Enjoy the perfect cup of tea in a city built for coffee drinkers.
By Stephanie Clifford-Smith
Sydney is a city that’s all about coffee. Before the cocktail hour it’s the drink most meet up for, and even for a rushed solitary cup, everyone has their favourite baristas, blends and roasts. This leaves tea drinkers with a pretty raw deal. It’s rarely as bad here as it is in France where a self-styled ‘Tea Salon’ will bring you a cup of tepid water with a teabag on the saucer and charge five euros for it but the Sydney scene is still not good. People go out for coffee because it’ll be better than anything homemade but, with very few exceptions, it’s the reverse with tea.
There’s nothing wrong with the raw materials available to lovers of the leaf. We grow great tea here and import some of the world’s best from China, Japan, Sri Lanka and beyond.

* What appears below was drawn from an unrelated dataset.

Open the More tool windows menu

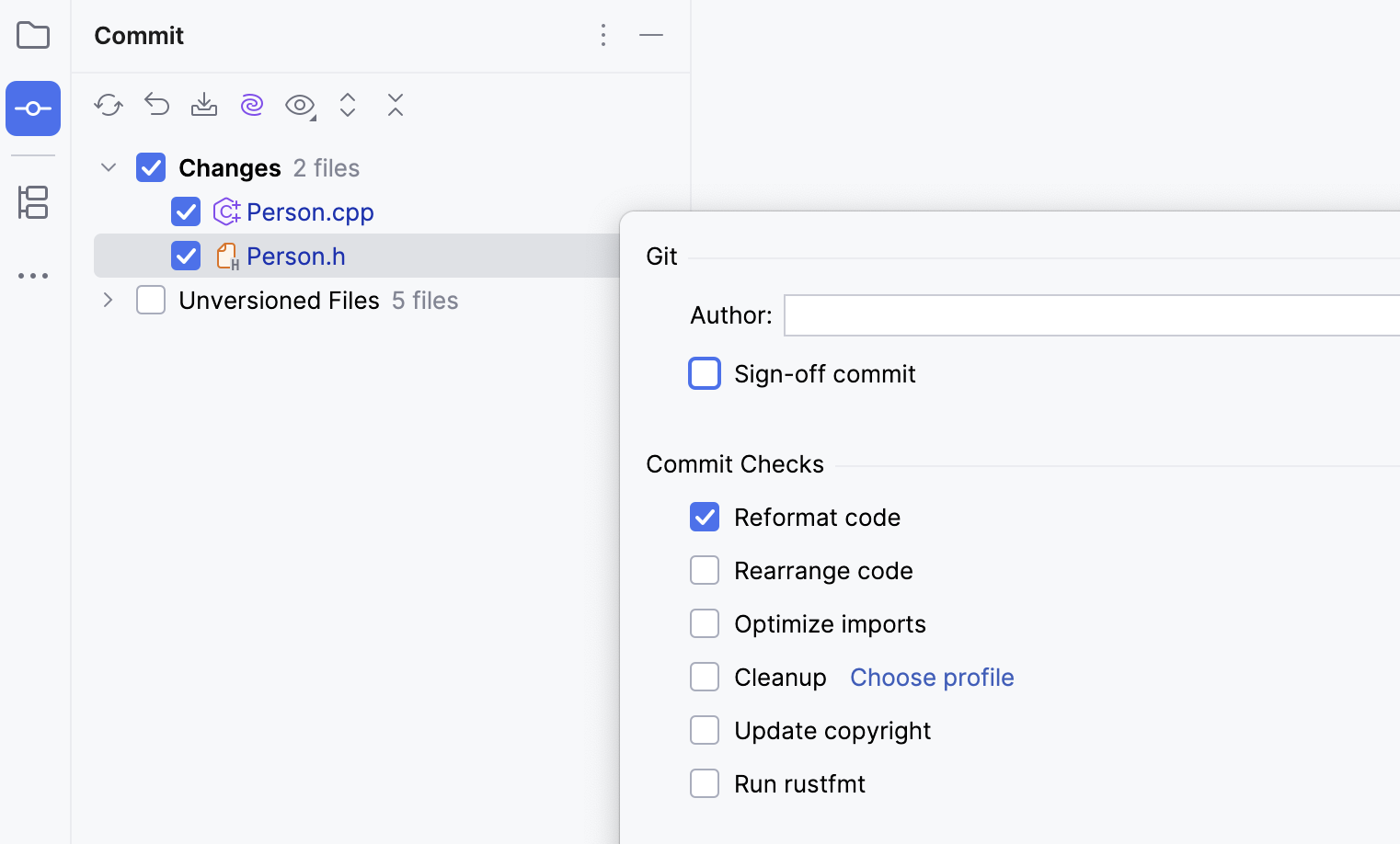33,276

And Sydney water is soft which is great for tea making; we’re lucky not to have the tea flavour masked by hard water minerals.
The major problem with having tea in a café is that it’s made with less than boiling water. Water needs to be 100⁰C to get the most flavour from the tea but most cafes just use water from the coffee machine which is about five degrees cooler. Unless they warm the teapot or the cup first that water is going to drop another few degrees on pouring so try as you might that tea will never rock your world.

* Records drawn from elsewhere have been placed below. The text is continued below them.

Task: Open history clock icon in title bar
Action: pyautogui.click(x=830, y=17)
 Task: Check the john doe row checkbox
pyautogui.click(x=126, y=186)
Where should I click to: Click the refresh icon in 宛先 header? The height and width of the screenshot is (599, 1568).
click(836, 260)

Assuming you’ve given up waiting for your tea to brew to a decent strength and you’re desperate to drink it, when do you add your milk? Ignore the old school idea of putting it in the cup before the tea; this originated at a time when milk was unpasteurised and it was thought the hot tea would scald and kill any bacteria. Pour the tea first so you can assess the colour and strength then decide how much milk you need, if any.
Herbal teas are also best with boiling water but green tea is a better choice in a café because it tastes less bitter when made with cooler water. Ideally green tea should be made with water at 82⁰C which is a fair bit cooler than the coffee machine water, but hey, only the most specialised tea places will get that right.

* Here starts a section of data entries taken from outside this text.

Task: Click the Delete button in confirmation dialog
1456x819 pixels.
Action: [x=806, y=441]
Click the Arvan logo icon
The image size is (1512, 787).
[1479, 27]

There’s nothing you can do about those leaking stainless steel teapots cafes sometimes use, the ones with the burning, ergonomically unfriendly handles, so, again, you’re better off at home. Here you can make sure your water is boiled but not overboiled thus preserving dissolved oxygen in the water which improves the tea’s flavour. And you can brew for exactly the right time for your tea and your taste.